• _Material for this task_:

* * * * * * *

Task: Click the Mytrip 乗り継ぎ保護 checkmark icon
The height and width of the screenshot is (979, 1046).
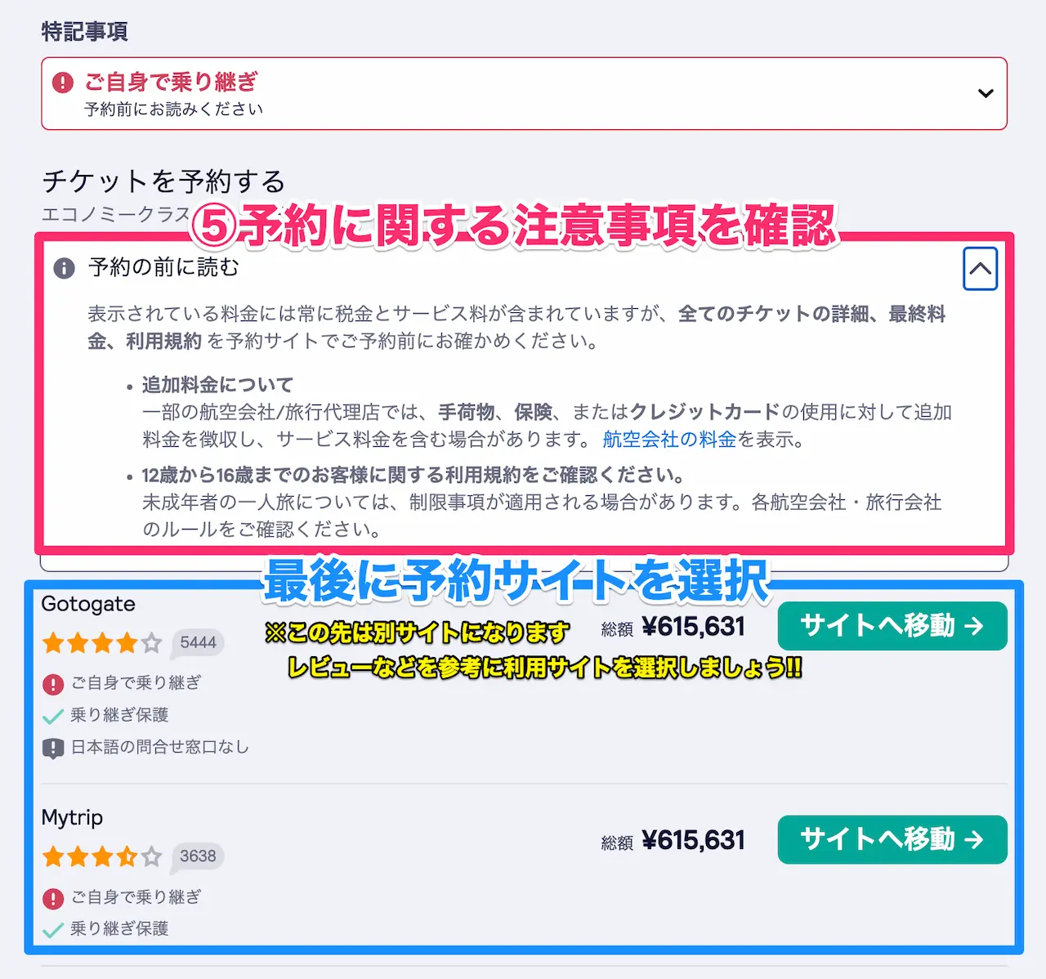Action: tap(53, 930)
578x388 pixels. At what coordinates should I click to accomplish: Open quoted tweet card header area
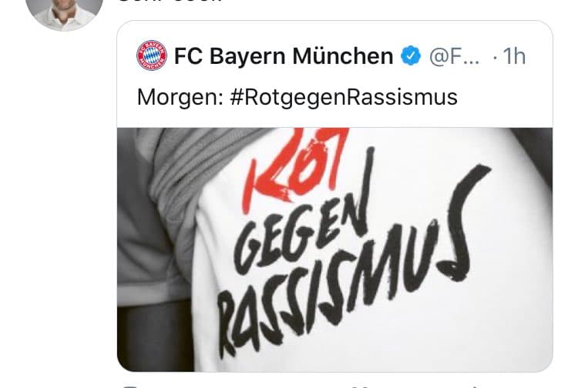[334, 75]
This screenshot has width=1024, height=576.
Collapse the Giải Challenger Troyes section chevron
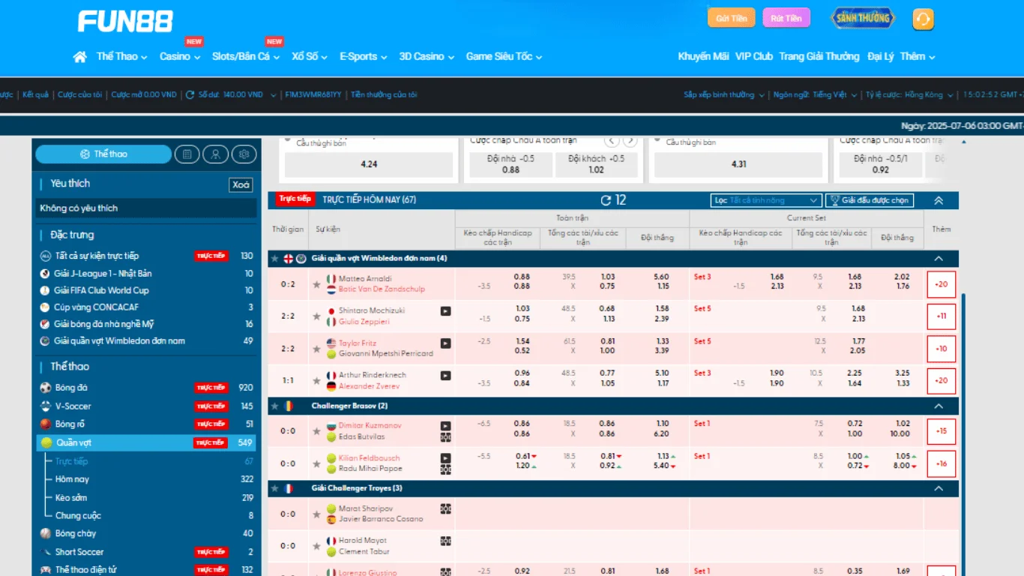pyautogui.click(x=939, y=488)
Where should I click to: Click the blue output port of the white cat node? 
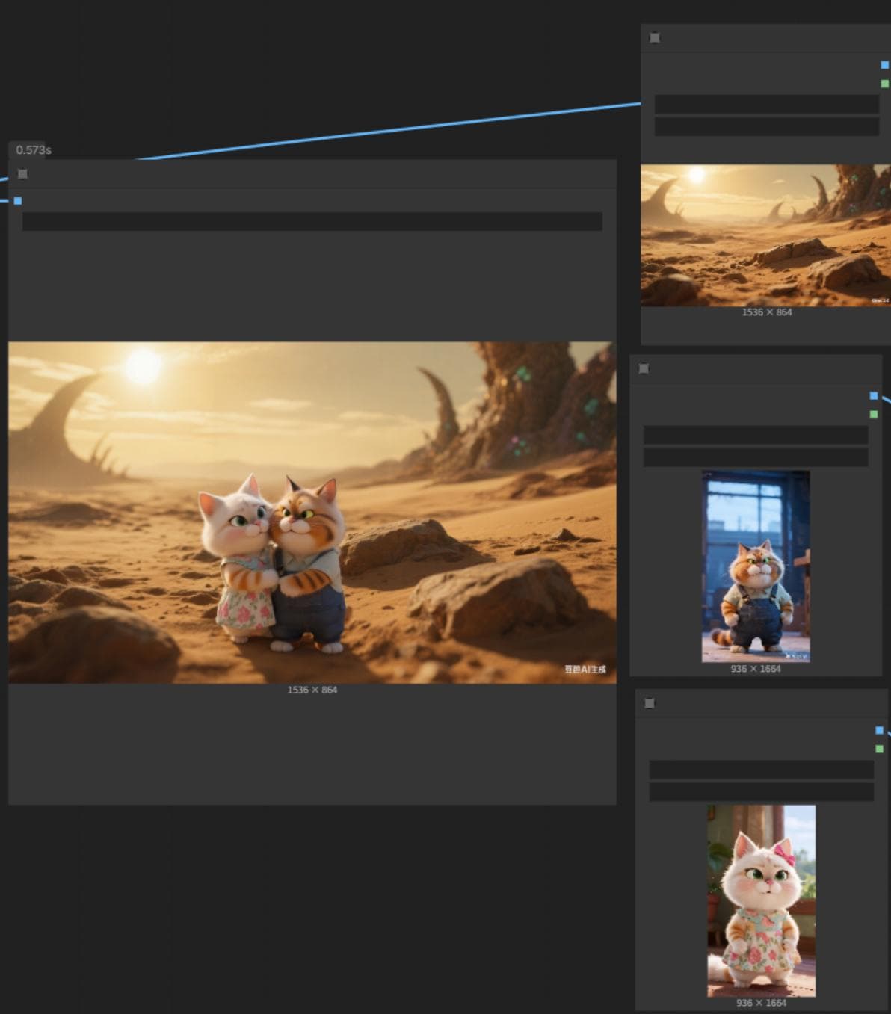(x=879, y=730)
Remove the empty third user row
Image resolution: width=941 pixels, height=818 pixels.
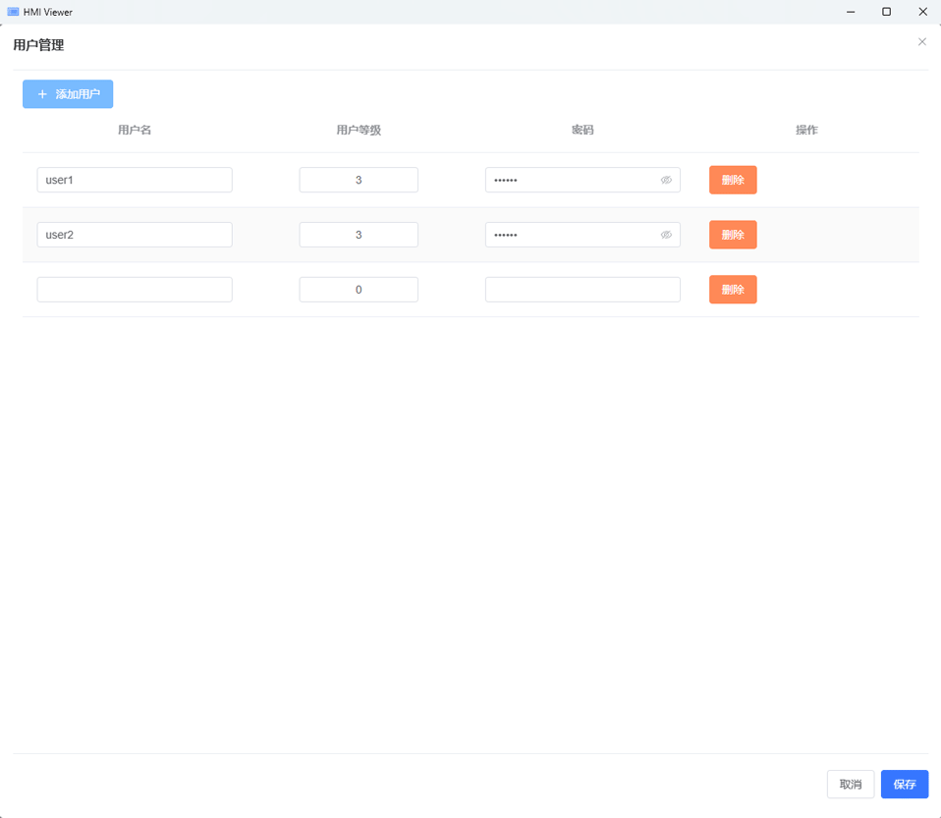tap(733, 290)
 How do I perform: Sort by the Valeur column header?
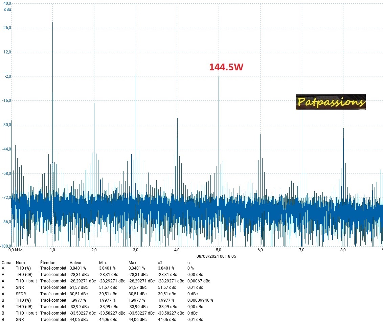coord(76,263)
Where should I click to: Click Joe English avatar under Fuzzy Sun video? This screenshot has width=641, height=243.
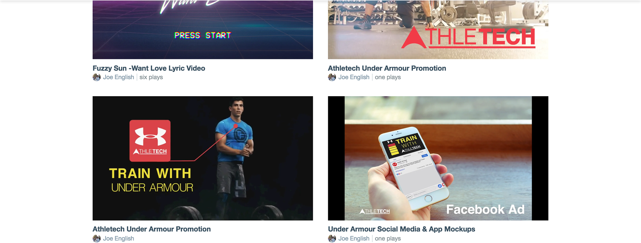[96, 77]
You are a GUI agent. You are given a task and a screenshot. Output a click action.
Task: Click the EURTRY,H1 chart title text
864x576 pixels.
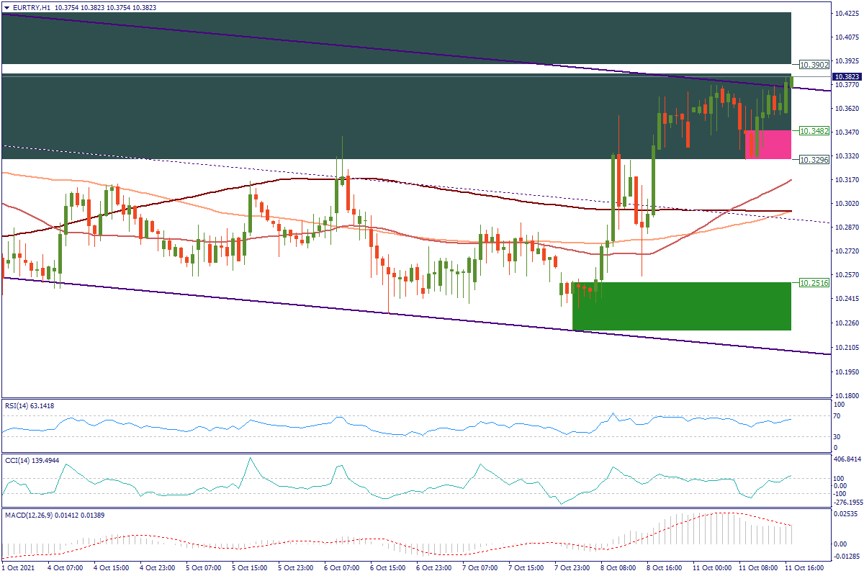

* * * * * * *

• _Task to carry out_: Repeat the material above verbatim, with no pictures in the output.

• _Finished task_:
Task: Click the Mytrip 乗り継ぎ保護 checkmark icon
The height and width of the screenshot is (979, 1046).
Action: tap(53, 930)
578x388 pixels. At what coordinates should I click to accomplish: Open quoted tweet card header area
[334, 75]
This screenshot has width=1024, height=576.
Collapse the Giải Challenger Troyes section chevron
pyautogui.click(x=939, y=488)
Where should I click to: Click the blue output port of the white cat node? 
(x=879, y=730)
Remove the empty third user row
Image resolution: width=941 pixels, height=818 pixels.
tap(733, 290)
 How do I perform: Sort by the Valeur column header?
coord(76,263)
Where should I click to: Click Joe English avatar under Fuzzy Sun video? This screenshot has width=641, height=243.
[96, 77]
You are a GUI agent. You are given a task and a screenshot. Output a click action.
Task: Click the EURTRY,H1 chart title text
864x576 pixels.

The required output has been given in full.